The Joker2008/10/08 22:45

 スティーヴ・ミラー・バンドの存在を知ったきっかけは、青山陽一だった。
 彼がライブの来場者にだったか、サイン会の参加者にだったか、とにかく非売品の[ extra acoustics ] というCDを配ったことがある。それに収録されていた2曲のうちの1曲が、スティーヴ・ミラーの " The Joker " だった。
 青山陽一の録音は彼ひとりで録ったもので、ドラムとパーカスが打ち込みだったのが残念だが、曲の良さは十分伝わった。

 そこで購入したのが、本家 スティーヴ・ミラー・バンドのアルバム [ The Joker ](1973)である。

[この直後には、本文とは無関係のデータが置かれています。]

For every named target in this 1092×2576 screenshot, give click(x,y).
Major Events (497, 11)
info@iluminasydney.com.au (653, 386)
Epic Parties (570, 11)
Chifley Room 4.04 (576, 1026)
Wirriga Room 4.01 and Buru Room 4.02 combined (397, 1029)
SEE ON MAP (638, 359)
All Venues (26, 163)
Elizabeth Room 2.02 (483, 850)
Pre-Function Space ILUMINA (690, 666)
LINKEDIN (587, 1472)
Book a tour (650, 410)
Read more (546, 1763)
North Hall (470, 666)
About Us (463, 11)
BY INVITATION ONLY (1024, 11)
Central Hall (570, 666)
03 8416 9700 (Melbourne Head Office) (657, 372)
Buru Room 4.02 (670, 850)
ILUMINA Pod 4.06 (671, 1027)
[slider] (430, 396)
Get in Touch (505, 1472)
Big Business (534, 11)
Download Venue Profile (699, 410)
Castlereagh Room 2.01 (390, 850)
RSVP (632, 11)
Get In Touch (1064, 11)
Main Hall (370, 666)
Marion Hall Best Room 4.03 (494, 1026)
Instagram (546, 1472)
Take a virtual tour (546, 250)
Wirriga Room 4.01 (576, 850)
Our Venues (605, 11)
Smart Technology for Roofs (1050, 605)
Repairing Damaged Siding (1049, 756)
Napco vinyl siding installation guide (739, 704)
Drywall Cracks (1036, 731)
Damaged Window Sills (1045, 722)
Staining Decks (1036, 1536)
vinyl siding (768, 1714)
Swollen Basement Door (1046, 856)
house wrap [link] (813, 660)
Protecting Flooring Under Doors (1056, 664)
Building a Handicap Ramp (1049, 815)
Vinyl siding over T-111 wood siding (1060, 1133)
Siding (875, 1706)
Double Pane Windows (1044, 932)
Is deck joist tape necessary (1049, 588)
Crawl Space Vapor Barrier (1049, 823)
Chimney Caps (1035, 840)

 ほかにもライブ盤も含めて、スティーヴ・ミラーのアルバムは何枚か持っているのだが、実のところ彼について殆ど知らない。どうやらアメリカ人らしく、スライドなどのギターの名手であることだけはおさえてある。
 アルバムのジャケットがこの有様なので容姿も知らない。以前、青山陽一が「最近、谷啓みたいになってきた」とコメントしているのを見て、容姿は確認しないことにした(谷啓は谷啓で好きだが)。

 この素晴らしいアルバムを音だけ聴いていると、何年に作られたアルバムなのかが、皆目わからなくなる。流行のジャンルとかファッション、最新の楽器、プロデューシングなどは、どうでも良くなるような、ただひたすら美しく、格好良いシンプルな楽曲の数々。ロックが持っている本質的な力が、瑣末な背後関係を超越しているとでも言うべきか。
 シンプルで軽快なのに、格好良さだけがフワリと飛翔する、"Sugar Babe"。突き放したような、クールさの"Shu Ba Da Du Ma Ma Ma"。一体どうしたら、こんな曲が作れるのかと思うほど、穏やかで狂おしい"The Joker"。そして、オーバーダブとか、オーケストレーションとかに躍起になるのが馬鹿らしく思えるほど、簡素で美しく感動的な " Something To Believe In "。これら以外にもライブ録音も含め、秀作揃いの名作アルバムだ。

 スティーヴ・ミラーと、彼のバンドについての知識は皆無なものの、自分の中では、The BandやCCRと近いカテゴリーに分類していた。ジョージや、TP&HBにも近い位置である。
 だから、ラクダシャツの人のお気に入りギタリストが、スティーヴ・ミラーだと知って咄嗟に驚き、少し考えれば当然かと納得した。ジェフりんがプロデュースに参加しているアルバム、 [ Flaming Pie ] で共演しているとのこと。ポールのソロ・アルバムは一枚も持っていないが、スティーヴ・ミラーと共演となると…さて、どうしたものか?